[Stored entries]
--- --- ---

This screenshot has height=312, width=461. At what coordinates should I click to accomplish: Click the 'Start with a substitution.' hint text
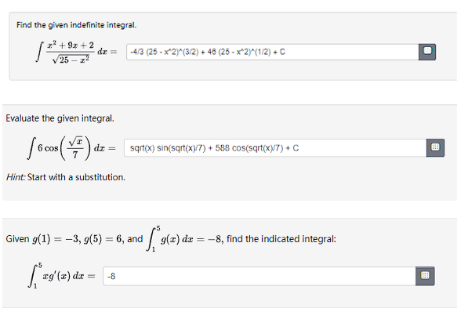76,177
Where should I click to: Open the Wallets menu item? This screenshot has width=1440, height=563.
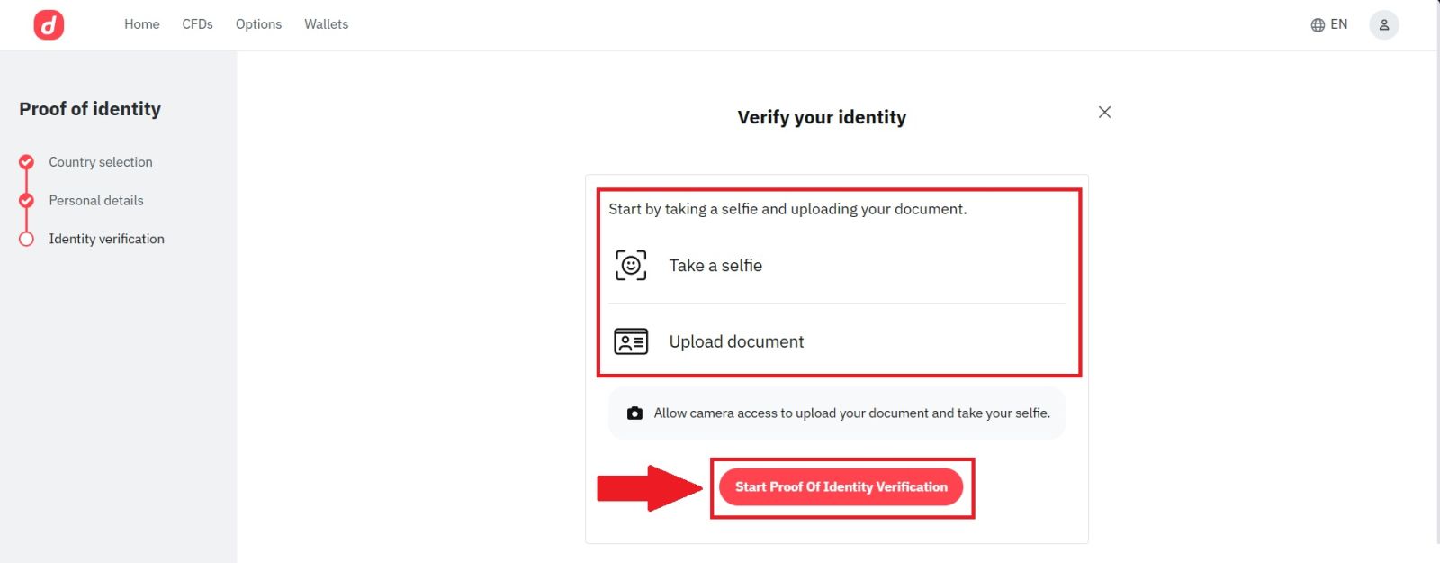point(326,24)
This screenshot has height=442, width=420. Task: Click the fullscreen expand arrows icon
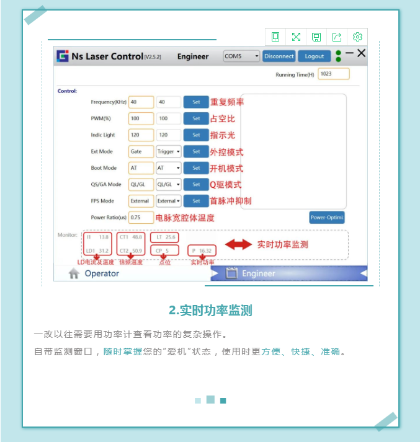[x=296, y=37]
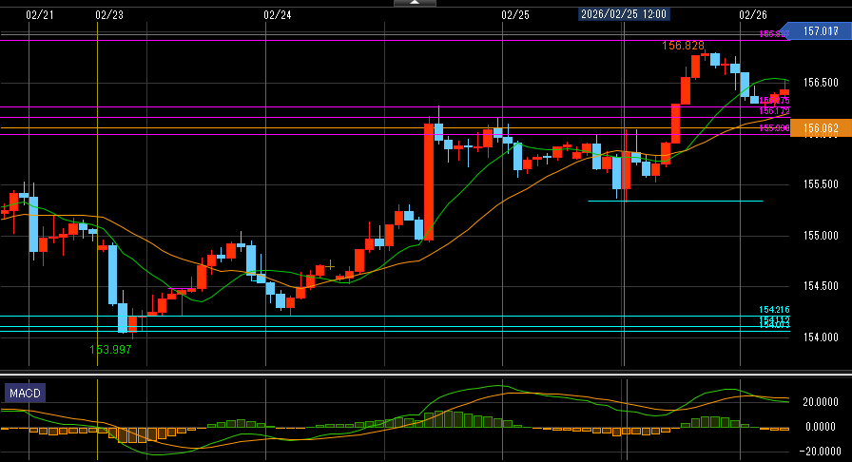
Task: Click the MACD indicator label
Action: (x=26, y=393)
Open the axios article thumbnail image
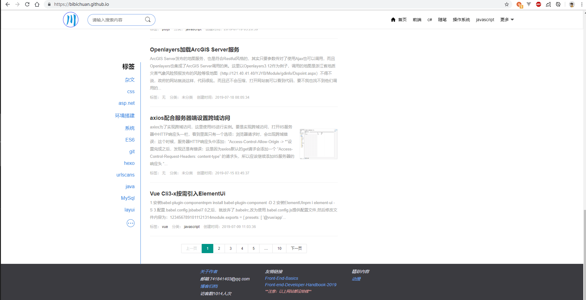 (319, 144)
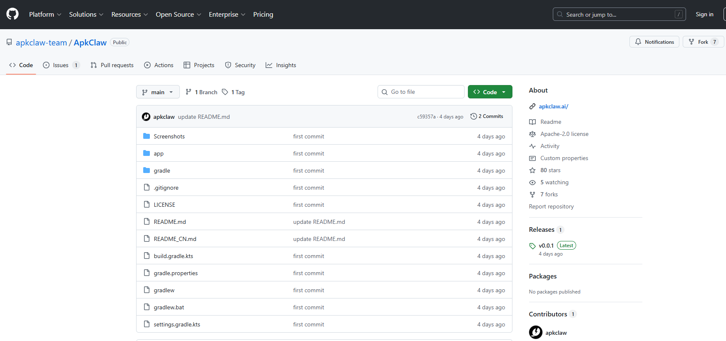This screenshot has height=341, width=726.
Task: Click the Notifications bell icon
Action: tap(638, 42)
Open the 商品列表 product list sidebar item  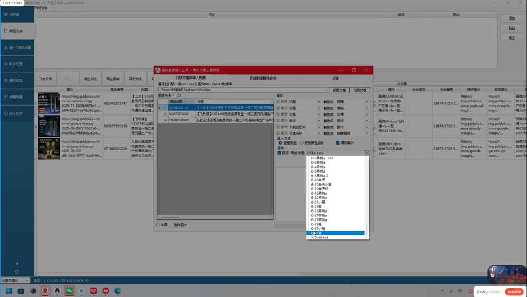17,31
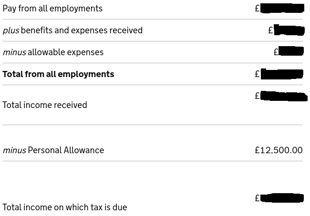The image size is (310, 216).
Task: Click the pound sign beside taxable income amount
Action: coord(258,198)
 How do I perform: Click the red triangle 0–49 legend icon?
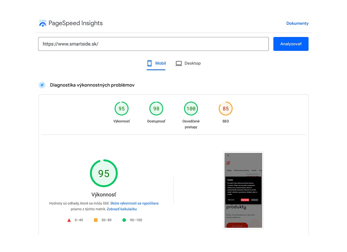click(x=69, y=220)
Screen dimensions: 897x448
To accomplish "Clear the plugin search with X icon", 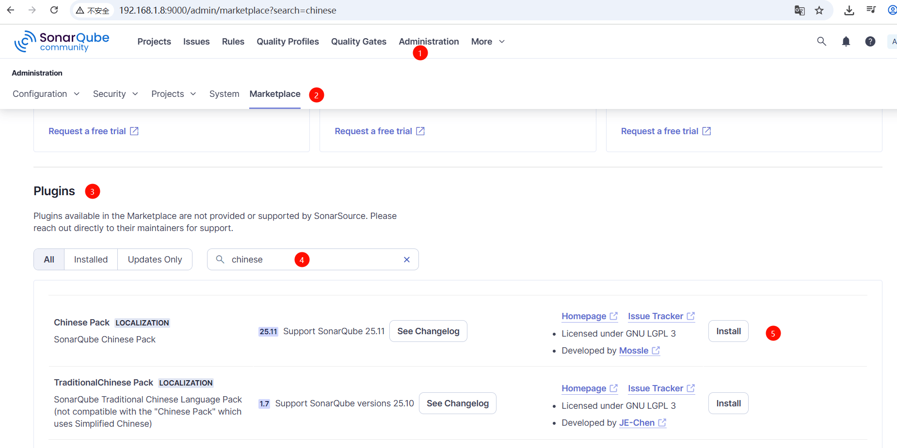I will 406,260.
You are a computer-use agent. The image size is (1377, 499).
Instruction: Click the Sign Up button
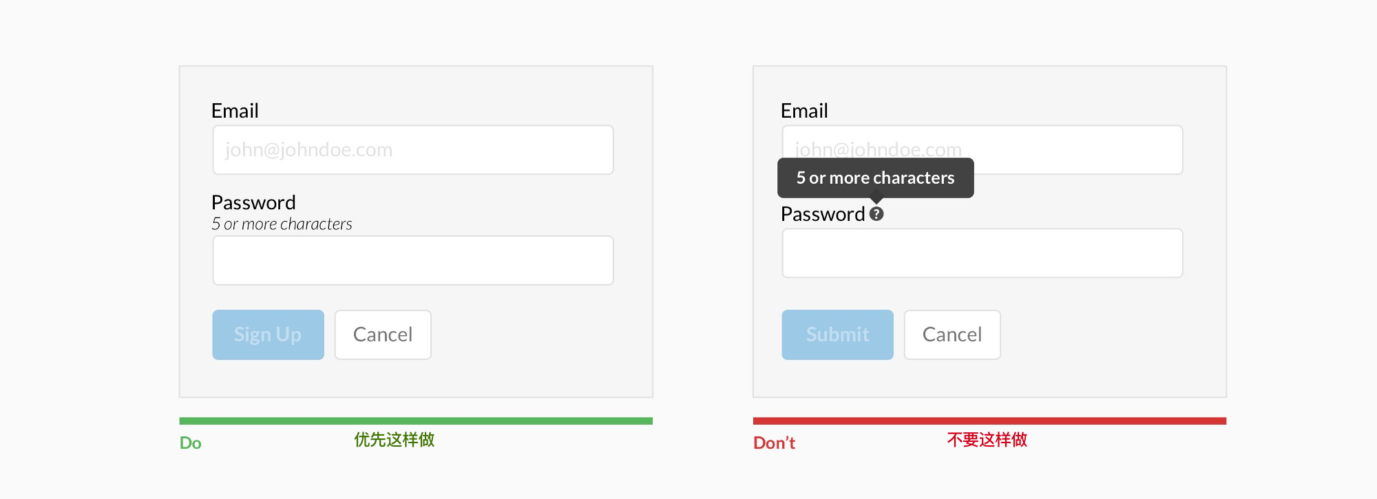(x=268, y=335)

--- --- ---

## WHAT YOU WILL DO
Copy out exactly the lines between the line containing "You are a computer-use" and the end of the entries, including both, and leave the pictures behind.

## REPLY
You are a computer-use agent. The image size is (1377, 499).
Instruction: Click the Sign Up button
(x=268, y=335)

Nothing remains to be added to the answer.